** Begin SOURCE **

USGS National Produced Waters Geochemical Database

Fetches and analyzes geochemical data from the USGS National Produced Waters Geochemical Database v3.0 — the most comprehensive public dataset of produced water and oilfield brine chemistry in the United States.

Credential

None required. All data is publicly accessible through USGS ScienceBase.

# No API key needed — data is open access
# Template for consistency with other skills:
# KEY=$(grep '^api_key=' ~/.config/usgs/credentials 2>/dev/null | cut -d= -f2)

Data Source

Field	Value
Dataset	USGS National Produced Waters Geochemical Database (ver. 3.0, December 2023)
DOI	https://doi.org/10.5066/P9DSRCZJ
ScienceBase Item (v3.0)	`64fa1e71d34ed30c2054ea11`
ScienceBase Item (v2.3)	`59d25d63e4b05fe04cc235f9`
Records	~115,000 produced water samples
Columns	150+ (see `references/schema.md`)
Formats	v3.0: Excel (.xlsx), Shapefile (.shp); v2.3: CSV, Excel, R data
Coverage	All major U.S. oil and gas basins, some Canadian provinces
Update frequency	Irregular (v2.3: Jan 2019, v3.0: Dec 2023)
Viewer	https://www.usgs.gov/tools/us-geological-survey-national-produced-waters-geochemical-database-viewer
Citation	Blondes, M.S., Shelton, J.L., Engle, M.A., et al. (2023)

Version notes: v3.0 introduced the FORMSIMPLE (standardized formation names) and PLAYTYPE (geological play classification) columns, added 23 new datasets focused on high-lithium brines and Appalachian Basin data, converted all ppm values to mg/L, and improved location data. The IDUSGS identifier is persistent across v2.3 and v3.0.

API Structure

There is no REST query API — the database is a bulk download from ScienceBase. The workflow is: discover files via ScienceBase API, download, filter locally.

ScienceBase File Discovery

# List files for v3.0 (Excel + shapefile)

** End SOURCE **

* **TO DO**
[1] Reproduce the passage of the produced waters database page between "API Structure" and "(Excel + shapefile)", inclusive.
[2] According to the produced waters database page, into what unit were all ppm values converted in version 3.0?

** Begin RECORD EXTRACTS **

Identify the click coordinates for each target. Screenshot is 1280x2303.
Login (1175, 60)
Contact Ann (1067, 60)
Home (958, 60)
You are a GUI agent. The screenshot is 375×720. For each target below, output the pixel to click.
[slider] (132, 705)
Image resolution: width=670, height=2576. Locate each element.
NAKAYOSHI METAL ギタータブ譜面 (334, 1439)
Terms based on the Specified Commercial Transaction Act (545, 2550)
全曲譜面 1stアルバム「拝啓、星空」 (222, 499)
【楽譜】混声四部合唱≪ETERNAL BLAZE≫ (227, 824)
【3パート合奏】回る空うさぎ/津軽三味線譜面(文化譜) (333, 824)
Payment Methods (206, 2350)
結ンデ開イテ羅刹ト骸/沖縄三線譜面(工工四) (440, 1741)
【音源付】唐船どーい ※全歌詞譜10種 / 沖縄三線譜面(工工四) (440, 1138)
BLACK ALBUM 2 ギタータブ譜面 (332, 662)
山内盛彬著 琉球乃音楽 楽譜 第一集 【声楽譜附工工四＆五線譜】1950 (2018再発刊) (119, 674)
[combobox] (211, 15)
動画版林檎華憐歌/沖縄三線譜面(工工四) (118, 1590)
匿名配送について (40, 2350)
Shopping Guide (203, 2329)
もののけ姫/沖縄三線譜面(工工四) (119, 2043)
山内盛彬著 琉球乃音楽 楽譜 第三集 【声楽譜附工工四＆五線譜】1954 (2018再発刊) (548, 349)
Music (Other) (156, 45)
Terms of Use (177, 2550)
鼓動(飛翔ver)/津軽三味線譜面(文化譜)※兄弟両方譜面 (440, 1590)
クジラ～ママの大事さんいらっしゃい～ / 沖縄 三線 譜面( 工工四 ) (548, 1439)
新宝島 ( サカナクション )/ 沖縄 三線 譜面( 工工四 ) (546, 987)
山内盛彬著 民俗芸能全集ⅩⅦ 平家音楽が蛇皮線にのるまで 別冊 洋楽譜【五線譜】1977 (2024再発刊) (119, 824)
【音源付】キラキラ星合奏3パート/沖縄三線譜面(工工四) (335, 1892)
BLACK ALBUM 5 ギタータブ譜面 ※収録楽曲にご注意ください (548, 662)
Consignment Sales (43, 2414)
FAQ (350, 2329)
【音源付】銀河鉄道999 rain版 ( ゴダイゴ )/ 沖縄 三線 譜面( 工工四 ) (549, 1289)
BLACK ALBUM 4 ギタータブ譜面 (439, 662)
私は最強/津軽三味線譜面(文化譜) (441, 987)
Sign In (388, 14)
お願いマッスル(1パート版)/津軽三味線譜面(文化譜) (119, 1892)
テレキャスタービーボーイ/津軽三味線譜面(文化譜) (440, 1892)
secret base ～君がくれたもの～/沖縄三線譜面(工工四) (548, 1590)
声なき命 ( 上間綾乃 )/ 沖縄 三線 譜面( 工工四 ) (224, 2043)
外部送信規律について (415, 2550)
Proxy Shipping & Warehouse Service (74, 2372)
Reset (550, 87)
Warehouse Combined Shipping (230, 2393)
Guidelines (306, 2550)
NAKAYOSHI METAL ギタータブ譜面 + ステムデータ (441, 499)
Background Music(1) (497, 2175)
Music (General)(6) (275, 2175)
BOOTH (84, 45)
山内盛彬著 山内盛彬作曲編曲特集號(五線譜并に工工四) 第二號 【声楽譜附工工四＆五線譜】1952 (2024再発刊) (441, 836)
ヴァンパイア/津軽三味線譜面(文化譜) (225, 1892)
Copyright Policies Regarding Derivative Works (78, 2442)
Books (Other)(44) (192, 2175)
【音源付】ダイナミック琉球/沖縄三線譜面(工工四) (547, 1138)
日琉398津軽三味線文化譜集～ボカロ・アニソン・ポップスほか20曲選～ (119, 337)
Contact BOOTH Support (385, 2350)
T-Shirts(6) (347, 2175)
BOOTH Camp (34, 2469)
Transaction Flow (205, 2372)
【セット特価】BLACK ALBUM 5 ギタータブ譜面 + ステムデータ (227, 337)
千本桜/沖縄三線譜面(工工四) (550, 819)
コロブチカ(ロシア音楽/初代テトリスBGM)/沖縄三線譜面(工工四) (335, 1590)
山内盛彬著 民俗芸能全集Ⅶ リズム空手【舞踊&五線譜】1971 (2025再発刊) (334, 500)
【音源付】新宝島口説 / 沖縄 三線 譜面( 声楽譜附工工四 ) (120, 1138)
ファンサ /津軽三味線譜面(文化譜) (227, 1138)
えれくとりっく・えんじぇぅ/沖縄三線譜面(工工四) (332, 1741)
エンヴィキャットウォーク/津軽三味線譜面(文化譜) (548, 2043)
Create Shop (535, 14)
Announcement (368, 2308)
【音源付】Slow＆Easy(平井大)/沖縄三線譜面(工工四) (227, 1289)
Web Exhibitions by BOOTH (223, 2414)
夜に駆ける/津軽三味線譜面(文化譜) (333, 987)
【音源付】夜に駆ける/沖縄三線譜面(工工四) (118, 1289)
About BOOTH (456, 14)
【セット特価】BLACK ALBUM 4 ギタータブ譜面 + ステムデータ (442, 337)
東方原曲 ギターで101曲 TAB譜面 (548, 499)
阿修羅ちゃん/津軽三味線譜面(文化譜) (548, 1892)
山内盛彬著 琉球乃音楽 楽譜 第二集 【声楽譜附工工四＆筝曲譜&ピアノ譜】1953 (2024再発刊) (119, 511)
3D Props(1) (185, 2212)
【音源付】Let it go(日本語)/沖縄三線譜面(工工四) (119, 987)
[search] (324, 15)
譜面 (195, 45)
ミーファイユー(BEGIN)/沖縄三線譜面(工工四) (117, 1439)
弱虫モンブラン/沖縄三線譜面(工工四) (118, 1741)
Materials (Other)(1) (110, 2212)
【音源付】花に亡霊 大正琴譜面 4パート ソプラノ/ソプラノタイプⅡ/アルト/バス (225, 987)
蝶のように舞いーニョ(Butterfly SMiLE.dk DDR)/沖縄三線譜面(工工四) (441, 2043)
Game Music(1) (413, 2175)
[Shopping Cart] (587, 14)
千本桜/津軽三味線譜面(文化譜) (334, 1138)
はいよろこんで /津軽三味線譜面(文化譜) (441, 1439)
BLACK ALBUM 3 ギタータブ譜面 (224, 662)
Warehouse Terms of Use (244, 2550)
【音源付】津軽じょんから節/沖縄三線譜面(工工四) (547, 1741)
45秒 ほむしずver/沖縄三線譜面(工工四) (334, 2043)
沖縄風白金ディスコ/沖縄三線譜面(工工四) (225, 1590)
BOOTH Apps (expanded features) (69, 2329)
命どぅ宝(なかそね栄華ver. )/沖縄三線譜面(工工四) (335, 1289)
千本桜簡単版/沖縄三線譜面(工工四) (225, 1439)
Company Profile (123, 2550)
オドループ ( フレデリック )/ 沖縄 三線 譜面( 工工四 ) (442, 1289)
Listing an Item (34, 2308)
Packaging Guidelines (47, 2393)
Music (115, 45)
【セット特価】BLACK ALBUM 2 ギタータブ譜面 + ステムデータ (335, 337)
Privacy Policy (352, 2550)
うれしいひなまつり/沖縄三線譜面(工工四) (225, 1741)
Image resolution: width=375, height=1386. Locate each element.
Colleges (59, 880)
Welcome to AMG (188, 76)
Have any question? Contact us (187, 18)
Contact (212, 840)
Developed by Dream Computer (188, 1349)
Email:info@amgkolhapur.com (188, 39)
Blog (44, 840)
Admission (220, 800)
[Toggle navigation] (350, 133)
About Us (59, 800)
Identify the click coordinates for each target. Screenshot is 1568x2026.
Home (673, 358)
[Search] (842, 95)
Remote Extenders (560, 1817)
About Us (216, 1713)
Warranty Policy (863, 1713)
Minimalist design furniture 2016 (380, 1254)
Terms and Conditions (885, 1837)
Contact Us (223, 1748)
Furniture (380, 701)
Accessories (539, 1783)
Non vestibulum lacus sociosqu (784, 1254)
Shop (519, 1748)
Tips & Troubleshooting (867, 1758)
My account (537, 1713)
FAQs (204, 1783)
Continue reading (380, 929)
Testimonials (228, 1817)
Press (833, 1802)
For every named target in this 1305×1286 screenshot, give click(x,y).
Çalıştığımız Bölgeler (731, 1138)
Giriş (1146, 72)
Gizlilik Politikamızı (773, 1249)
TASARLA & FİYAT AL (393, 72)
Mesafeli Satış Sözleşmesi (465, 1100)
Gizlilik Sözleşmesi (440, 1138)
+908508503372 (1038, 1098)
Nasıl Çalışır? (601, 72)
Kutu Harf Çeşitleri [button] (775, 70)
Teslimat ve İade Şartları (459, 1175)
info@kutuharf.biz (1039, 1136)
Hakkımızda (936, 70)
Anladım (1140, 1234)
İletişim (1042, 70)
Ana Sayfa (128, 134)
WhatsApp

** End RECORD EXTRACTS **

* **FULL SOLUTIONS**
[1]
API Structure

There is no REST query API — the database is a bulk download from ScienceBase. The workflow is: discover files via ScienceBase API, download, filter locally.

ScienceBase File Discovery

# List files for v3.0 (Excel + shapefile)

[2] mg/L